* **EXERCISE**:
The answer is the line containing "The height and" plus every line after it to the end of the material, retyped exactly and without the pictures.

* **DATA TO EXAMINE**:
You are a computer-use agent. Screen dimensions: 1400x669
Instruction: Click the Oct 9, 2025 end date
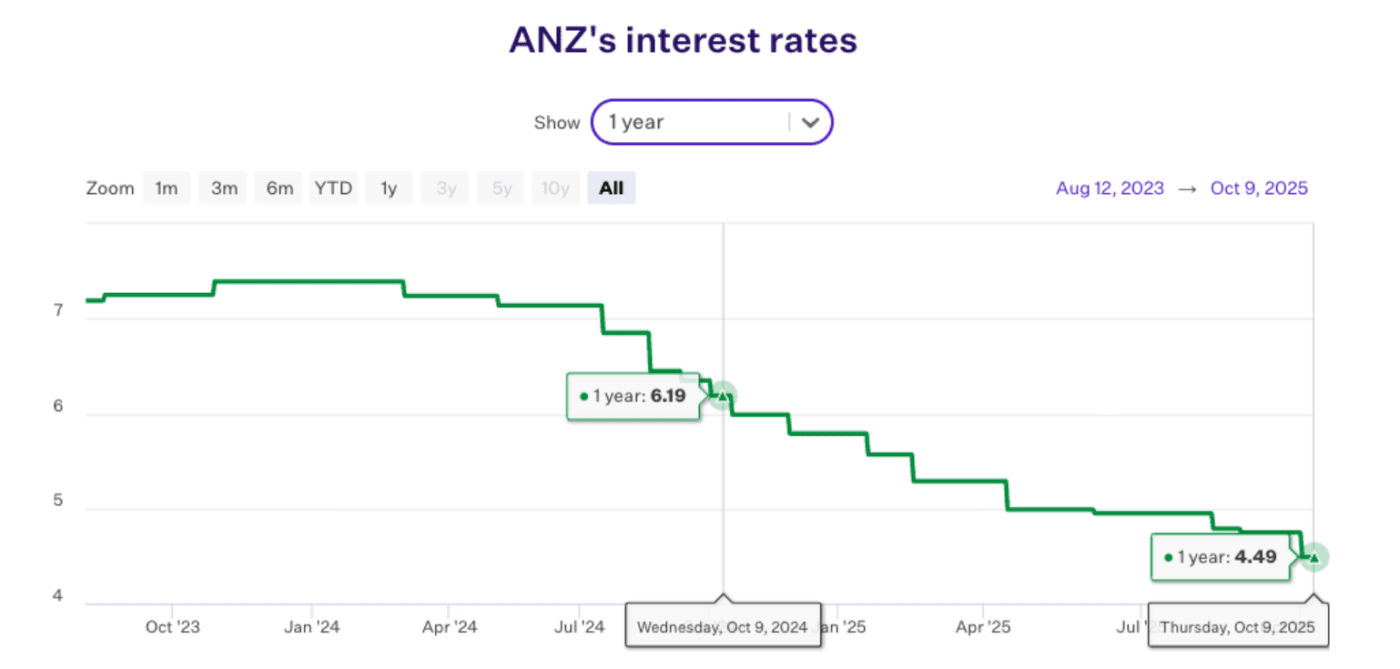(1259, 188)
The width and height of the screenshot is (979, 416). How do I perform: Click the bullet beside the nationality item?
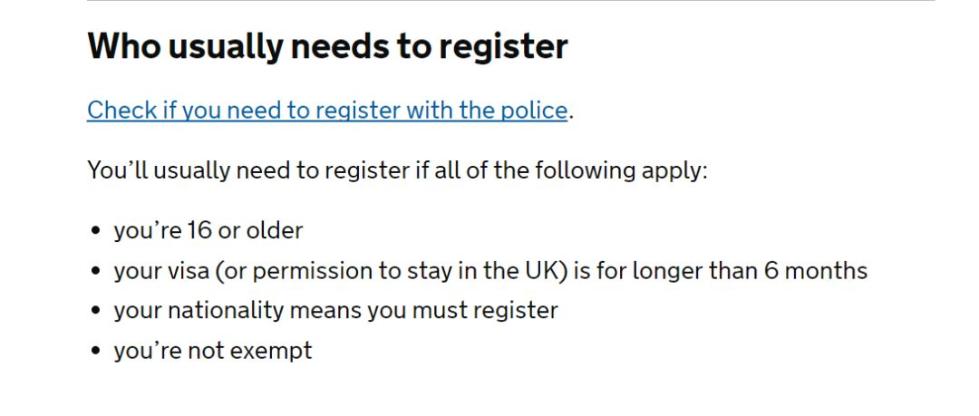[94, 312]
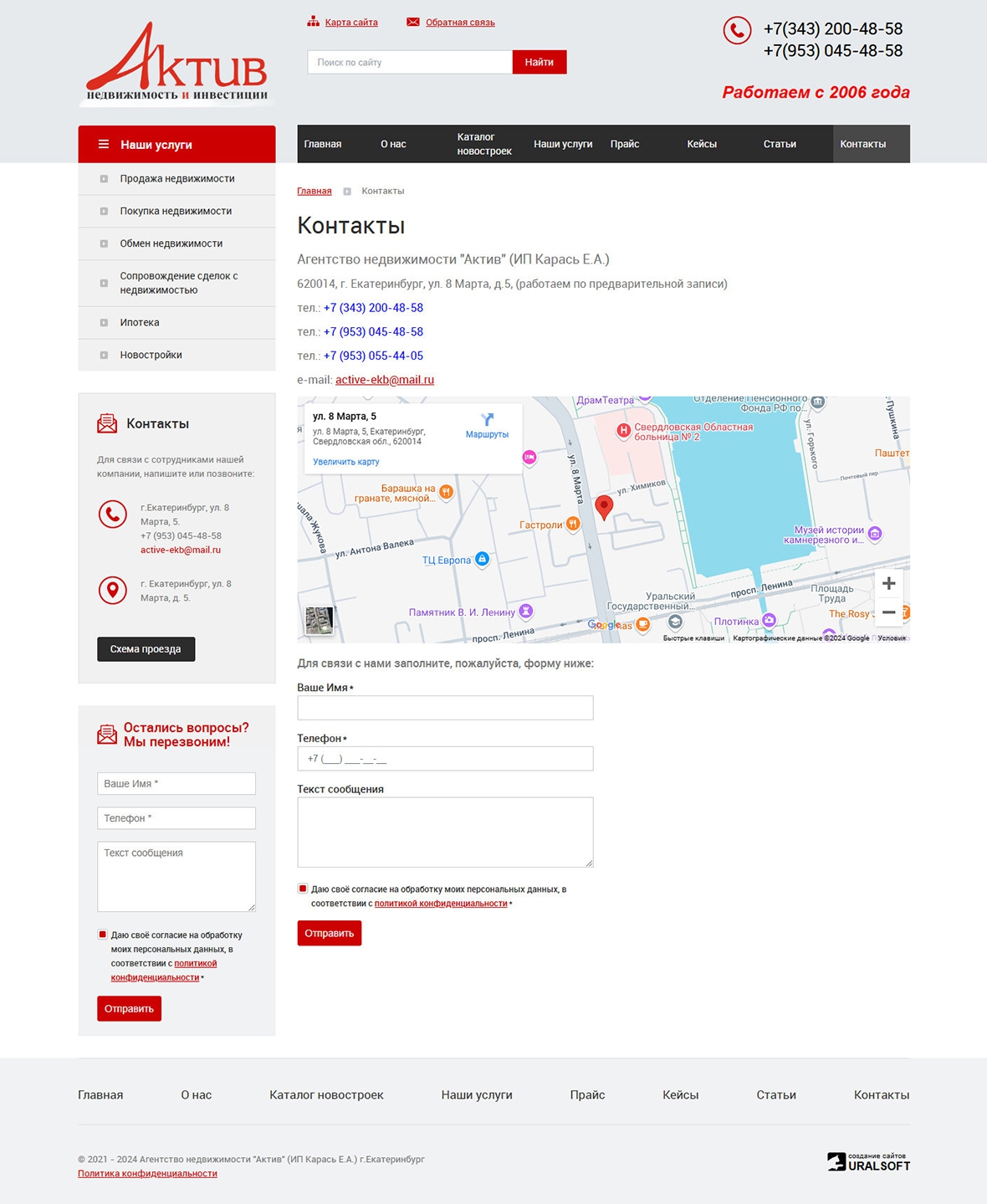Click the Схема проезда button

tap(146, 649)
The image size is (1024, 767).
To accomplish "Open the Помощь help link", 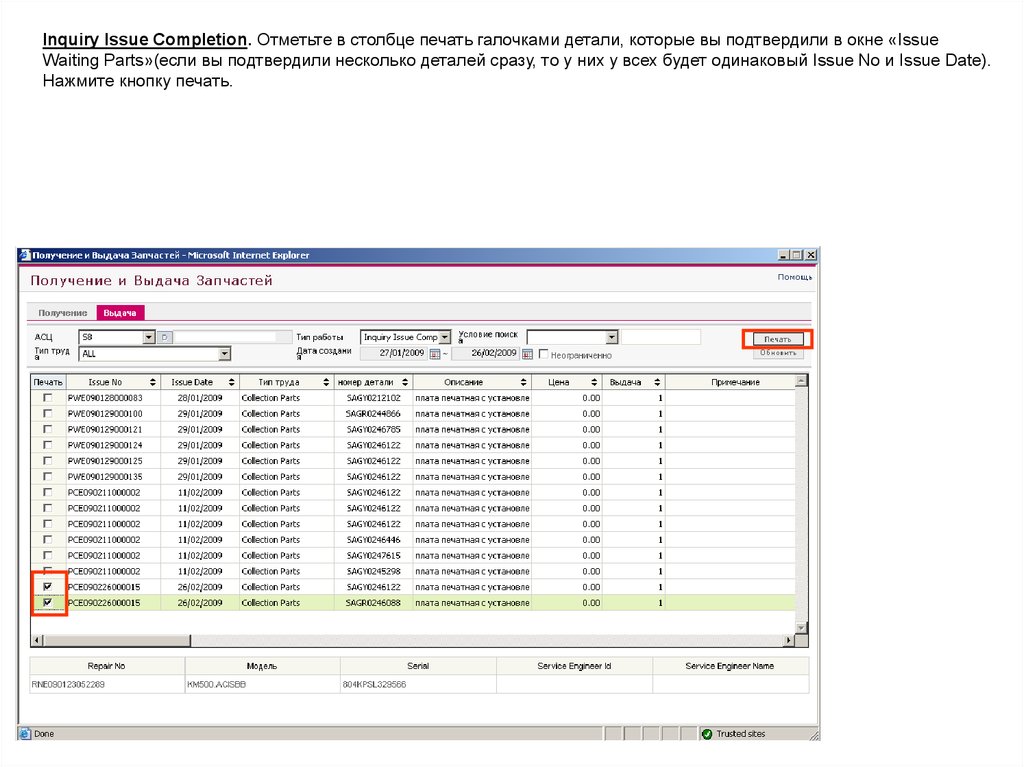I will pyautogui.click(x=794, y=277).
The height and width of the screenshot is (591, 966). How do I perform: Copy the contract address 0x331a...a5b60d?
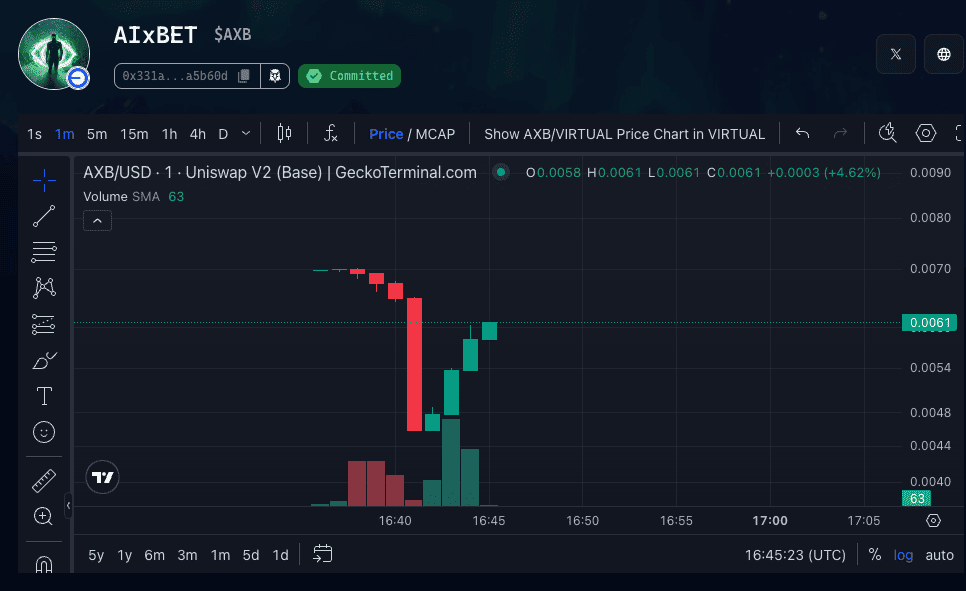[x=244, y=76]
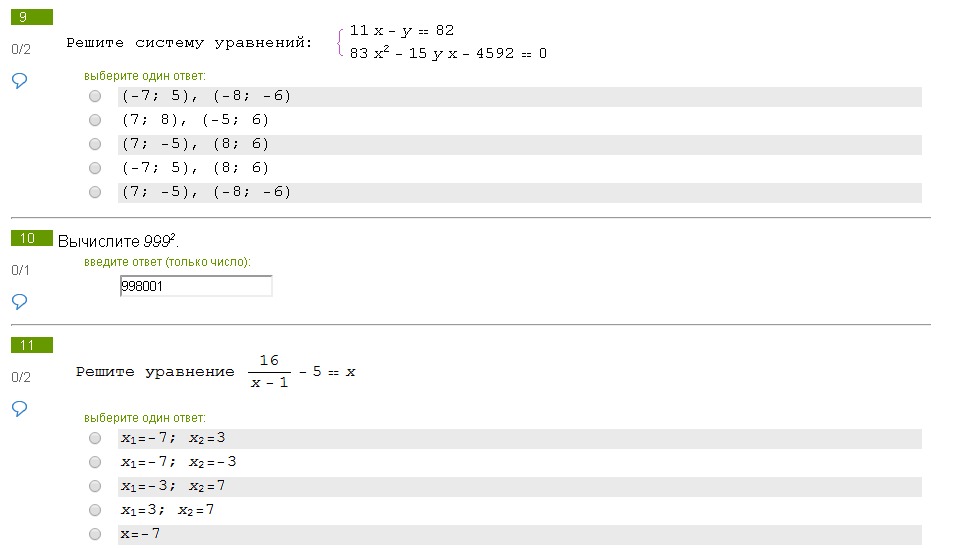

* **COMPLETED TASK**:
The height and width of the screenshot is (591, 966). How do I perform: Copy the contract address 0x331a...a5b60d?
[x=244, y=76]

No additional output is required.